## INSTRUCTIONS TO FOLLOW
Render this sentence from the film review below in Spanish: "The opening scenes follow Armardo (Alfredo Castro), a middle aged, brooding dentist, combing through the chaotic, noisy, and dirty city of Caracas, in an attempt to quell his loneliness."

## SOURCE TEXT
:::::

The opening scenes follow Armardo (Alfredo Castro), a middle aged, brooding dentist, combing through the chaotic, noisy, and dirty city of Caracas, in an attempt to quell his loneliness. Vigas shows us this through the sequence of short sexual exchanges Armardo has with various criminal city boys that he first attracts through sly eye contact, luring them with a no-need-for-words offer of a flash of a wad of cash in a downtown spot. It is always them following him back to his home – indicative clearly of the mercy the poor are at to the rich in Venezuela. Also, for a country falling fast behind in addressing discriminative global issues such as homophobia, Vigas no doubt intentionally surprises and unsettles his audience by throwing them in as witnesses of an immediately uncomfortable dynamic of a more powerful man using young, vulnerable boys as disposable objects.  However, his apparently straight forward pick-ups become rocked by the choosing of Elder, one of the more dominant street boys. Despite his name, he is naïve to the power of love and attention, having been starved of it since birth (his mother later disowns him overnight when she realises he is homosexual, and his father abused him before being imprisoned). Elder is a deeply frustrated young Venezuelan boy who exhibits intense violence and sexual promiscuity from the offset in a vain to attempt to quieten this deep dissatisfaction that comes from growing up as a child of such a complicated and tainted land, a struggle which we painfully see carried on consistently to the ending credits.

:::::

## DATASET ROWS
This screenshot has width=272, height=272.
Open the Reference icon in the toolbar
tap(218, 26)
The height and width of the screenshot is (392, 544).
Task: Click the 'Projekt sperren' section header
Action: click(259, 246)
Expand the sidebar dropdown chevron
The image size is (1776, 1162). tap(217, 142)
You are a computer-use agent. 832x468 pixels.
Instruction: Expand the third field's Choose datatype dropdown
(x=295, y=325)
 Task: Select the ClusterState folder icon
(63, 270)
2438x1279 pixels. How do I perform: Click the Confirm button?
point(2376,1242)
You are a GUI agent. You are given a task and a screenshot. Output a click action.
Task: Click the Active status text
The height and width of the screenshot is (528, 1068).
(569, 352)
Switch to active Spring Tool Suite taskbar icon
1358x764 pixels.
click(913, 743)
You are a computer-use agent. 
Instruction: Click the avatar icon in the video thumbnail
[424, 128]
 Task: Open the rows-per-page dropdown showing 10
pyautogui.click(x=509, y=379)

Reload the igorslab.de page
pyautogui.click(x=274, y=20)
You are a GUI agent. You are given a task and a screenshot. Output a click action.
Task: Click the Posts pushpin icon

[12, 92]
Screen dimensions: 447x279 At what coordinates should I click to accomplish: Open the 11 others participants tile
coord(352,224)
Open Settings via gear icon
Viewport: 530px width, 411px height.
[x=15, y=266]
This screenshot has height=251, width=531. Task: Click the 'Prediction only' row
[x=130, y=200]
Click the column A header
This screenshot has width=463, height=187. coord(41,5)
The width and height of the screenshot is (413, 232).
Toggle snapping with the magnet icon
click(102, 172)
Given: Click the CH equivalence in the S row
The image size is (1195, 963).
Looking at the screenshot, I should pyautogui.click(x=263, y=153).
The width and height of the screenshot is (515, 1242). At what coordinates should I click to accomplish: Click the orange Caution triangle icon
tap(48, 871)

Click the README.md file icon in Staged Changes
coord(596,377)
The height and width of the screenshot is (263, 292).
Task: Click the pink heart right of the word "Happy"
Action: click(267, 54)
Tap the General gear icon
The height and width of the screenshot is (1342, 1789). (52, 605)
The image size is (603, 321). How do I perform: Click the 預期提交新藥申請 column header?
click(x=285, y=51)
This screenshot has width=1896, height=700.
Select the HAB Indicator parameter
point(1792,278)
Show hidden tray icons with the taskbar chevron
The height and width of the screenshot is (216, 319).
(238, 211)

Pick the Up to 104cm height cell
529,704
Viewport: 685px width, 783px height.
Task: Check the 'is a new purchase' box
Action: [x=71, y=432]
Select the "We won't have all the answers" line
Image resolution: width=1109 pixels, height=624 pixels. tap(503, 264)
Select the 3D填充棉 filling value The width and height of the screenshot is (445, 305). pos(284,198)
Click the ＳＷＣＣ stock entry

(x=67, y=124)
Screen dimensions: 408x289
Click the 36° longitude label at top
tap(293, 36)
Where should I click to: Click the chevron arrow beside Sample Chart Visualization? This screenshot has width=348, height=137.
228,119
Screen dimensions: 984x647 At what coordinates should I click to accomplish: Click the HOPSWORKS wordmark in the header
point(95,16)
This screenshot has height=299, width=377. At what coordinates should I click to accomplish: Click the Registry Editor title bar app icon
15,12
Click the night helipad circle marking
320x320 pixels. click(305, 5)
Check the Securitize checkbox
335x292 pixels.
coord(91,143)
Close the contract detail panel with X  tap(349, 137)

:::::

## FINISHED TASK
Las escenas iniciales siguen a Armardo (Alfredo Castro), un dentista taciturno de mediana edad, que recorre a fondo la caótica, ruidosa y sucia ciudad de Caracas en un intento por calmar su soledad.